Thanks for that, and for the input. :)

I've always typed at 4w3 or 4w3 fix in the past when my core was mistyped. (Well, except for the month when I mistyped at 3w4, lol.) However - those who know me best from Personalitycafe, and those in my real life, often come to type me at 4w5, for various reasons. The inordinate amount of time I spend alone and not caring about fitting in is part of it. But it's more than that..

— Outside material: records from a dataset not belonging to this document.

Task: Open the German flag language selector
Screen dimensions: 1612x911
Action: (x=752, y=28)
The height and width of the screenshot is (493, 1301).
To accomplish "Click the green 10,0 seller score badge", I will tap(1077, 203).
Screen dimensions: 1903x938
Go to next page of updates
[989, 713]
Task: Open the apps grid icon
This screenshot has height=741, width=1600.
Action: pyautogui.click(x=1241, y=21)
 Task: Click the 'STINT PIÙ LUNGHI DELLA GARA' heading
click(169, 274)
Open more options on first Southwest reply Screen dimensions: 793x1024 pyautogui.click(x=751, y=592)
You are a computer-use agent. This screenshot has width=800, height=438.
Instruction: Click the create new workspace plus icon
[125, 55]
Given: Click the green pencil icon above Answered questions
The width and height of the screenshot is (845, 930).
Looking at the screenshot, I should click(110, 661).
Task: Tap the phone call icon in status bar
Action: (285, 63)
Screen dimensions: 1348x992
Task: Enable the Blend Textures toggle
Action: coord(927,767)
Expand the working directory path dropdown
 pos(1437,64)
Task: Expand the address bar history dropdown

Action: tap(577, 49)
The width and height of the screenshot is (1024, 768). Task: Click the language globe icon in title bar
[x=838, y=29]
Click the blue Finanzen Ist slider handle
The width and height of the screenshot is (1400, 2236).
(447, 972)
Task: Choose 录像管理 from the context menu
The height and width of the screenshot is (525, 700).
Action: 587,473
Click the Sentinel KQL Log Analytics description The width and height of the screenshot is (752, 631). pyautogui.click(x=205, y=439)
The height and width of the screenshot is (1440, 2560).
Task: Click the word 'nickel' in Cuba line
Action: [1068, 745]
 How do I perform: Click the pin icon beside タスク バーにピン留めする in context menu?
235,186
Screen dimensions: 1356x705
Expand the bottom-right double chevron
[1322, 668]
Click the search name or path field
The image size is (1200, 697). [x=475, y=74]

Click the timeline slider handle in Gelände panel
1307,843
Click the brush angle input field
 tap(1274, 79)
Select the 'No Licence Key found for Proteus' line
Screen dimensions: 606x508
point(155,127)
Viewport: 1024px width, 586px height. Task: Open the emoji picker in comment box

My energy is very 4w3, and outward description 4w3. So, most likely I am a 4w3. But some of the 5 stuff runs very deep with me - fear of being useless, not being able to jump into something until I've gathered knowledge, thinking about love instead of actually loving.. etc. It was enough that I mistyped at 5w4 for many years, and not for stupid reasons. Since I decided I wasn't a 5, people have suggested type 5 once they talk to me enough. I'm trying to separate 5 and 3 influence though, and figure out how the wing manifests along with the 4. I see that 4w5s are intensely true to themselves, and I'm not saying that in a 'glamorous" way - being too stuck in your own 'ways' is not always a good thing, and I am independent to a fault - I wish I were more receptive. This is why I am usually single. It is the cause for my loneliness and much of why I shoot myself in the foot. For instance I insist on singing lead through my whispery voice instead of having a singer, which would likely bring my very professionally written songs to the level of success needed to make money. My whisper comes and goes, and instead of getting another singer, I simply write books when I can't sing for years. I'd rather not do it at all , than stray from honest self-expression, even at the cost of sinking money and time into a project that goes nowhere ultimately, but at least was honest while I was doing it. I catch a lot of shit for singing - when I ask a sound guy before a show to adjust my mic or EQ, they call me names and say "get a singer" - but then when they hear me sing, they apologize. Some have approached me after a show and said "WOW.. I was not expecting that." The thing is when I lost my voice I didn't sing or do music for anoyne else for a whole decade. I had to think, learn, accept, grow, go through a whole process to find my voice again. It's not as if I'm so confident I just marched into this. Tremendous loss and percolation occurred first. Research, listening to other music, thinking, finding myself, isolated exploration. The 3 comes out when I do and the 5 comes out when I prepare. It's confusing .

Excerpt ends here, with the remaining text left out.